→ What you should do
Reproduce the lines below verbatim, from the line containing "Viewport: 940px width, 567px" through the final line, both included. Omit the pictures from the output.

>>

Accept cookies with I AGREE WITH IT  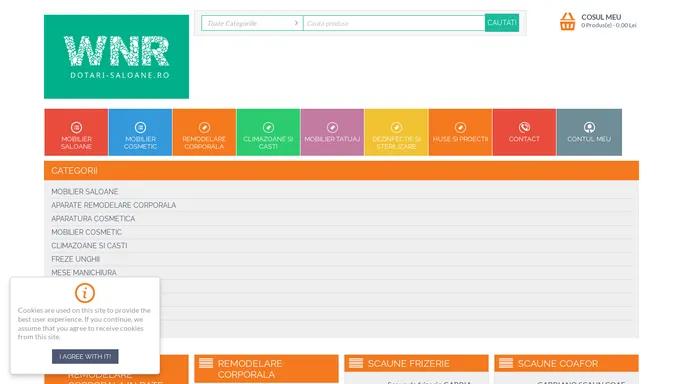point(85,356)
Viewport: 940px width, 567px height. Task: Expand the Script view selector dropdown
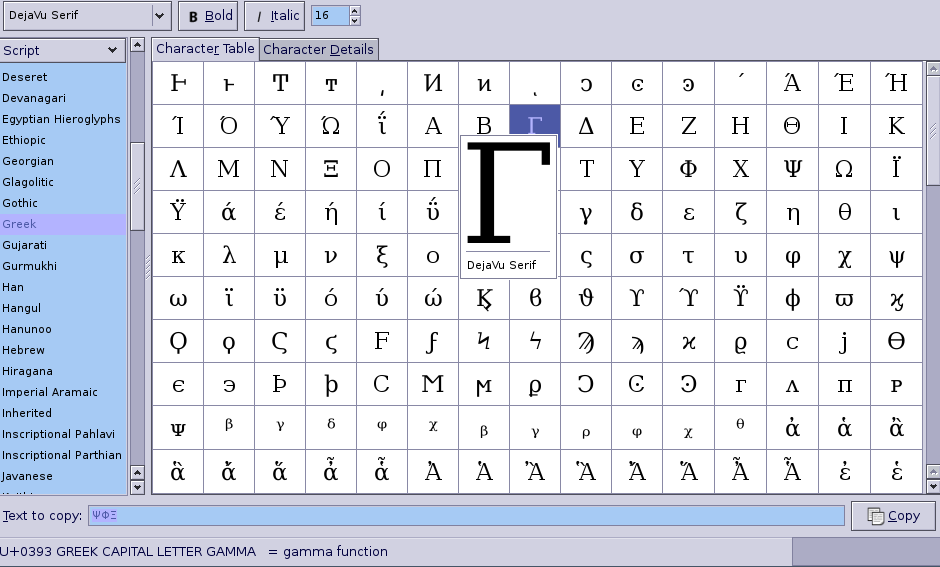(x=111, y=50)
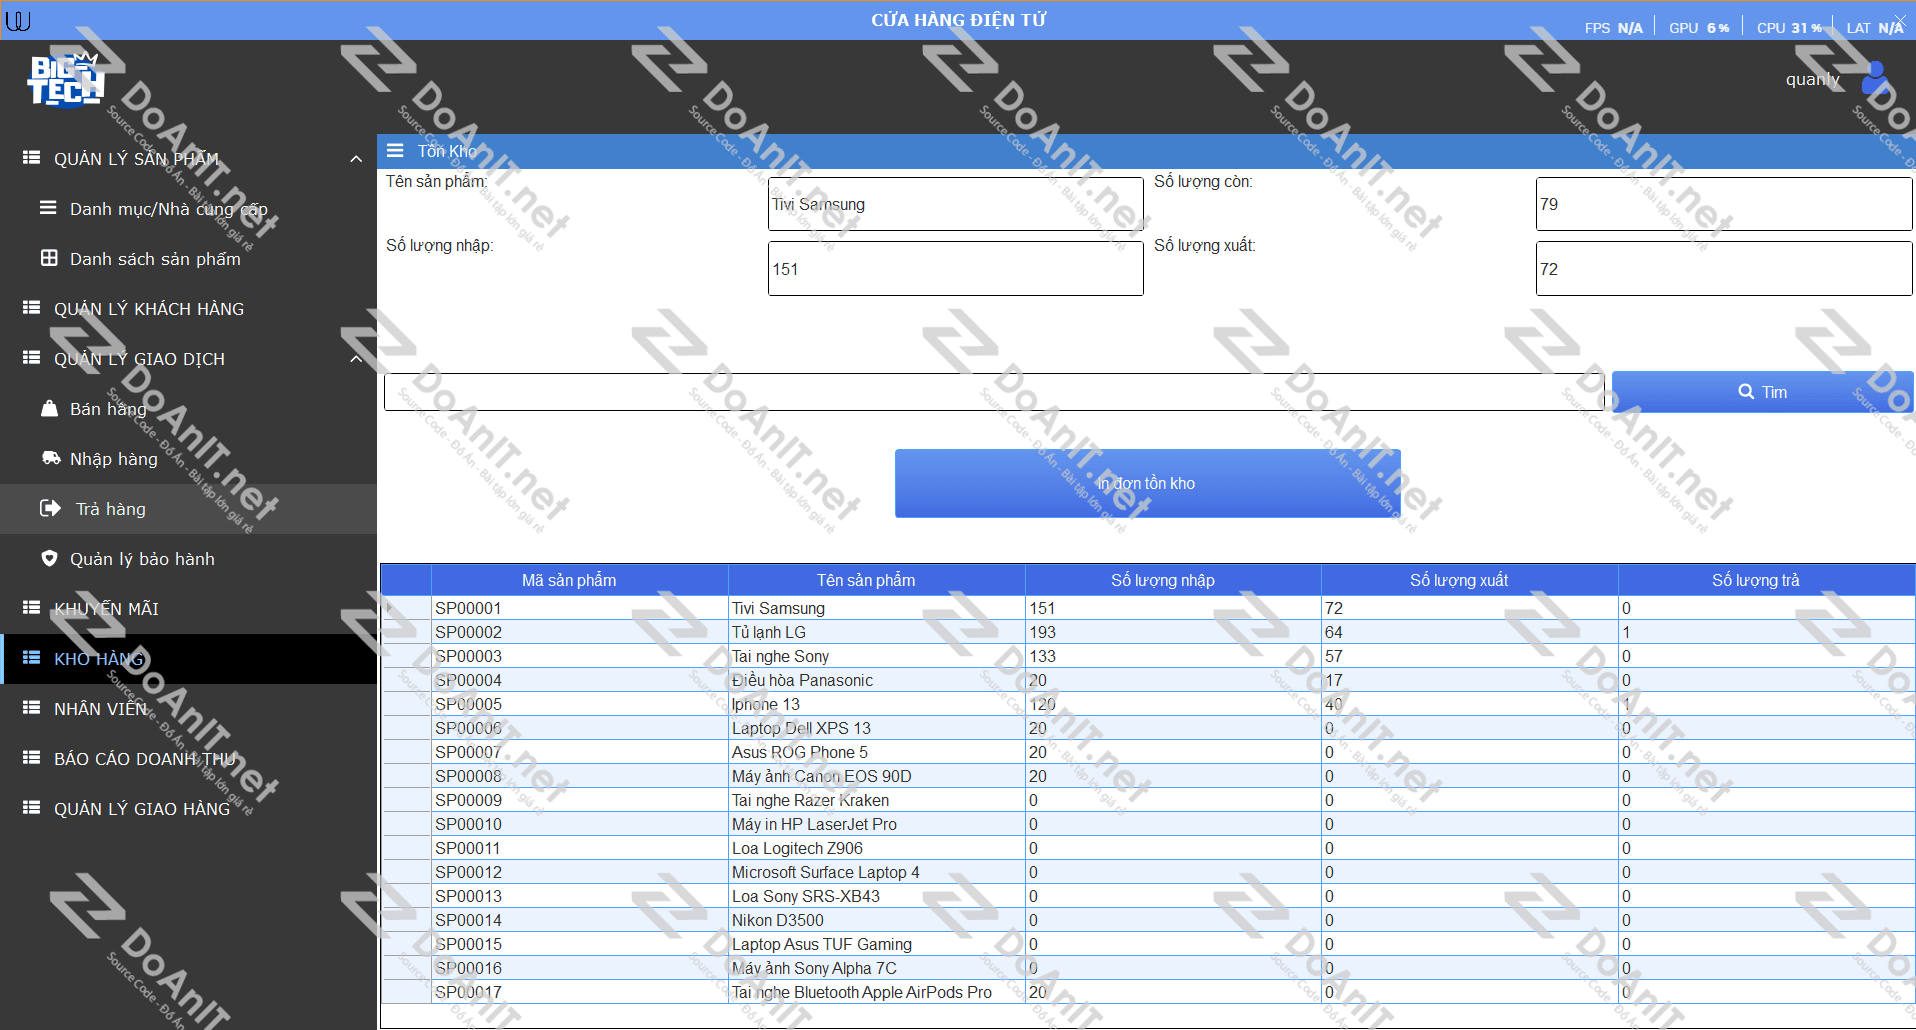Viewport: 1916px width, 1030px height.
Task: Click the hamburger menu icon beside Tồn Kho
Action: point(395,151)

<<

→ Right answer
Viewport: 940px width, 567px height. Task: Expand the Script view selector dropdown
(x=111, y=50)
Viewport: 1916px width, 1030px height.
Task: Click the hamburger menu icon beside Tồn Kho
Action: point(395,151)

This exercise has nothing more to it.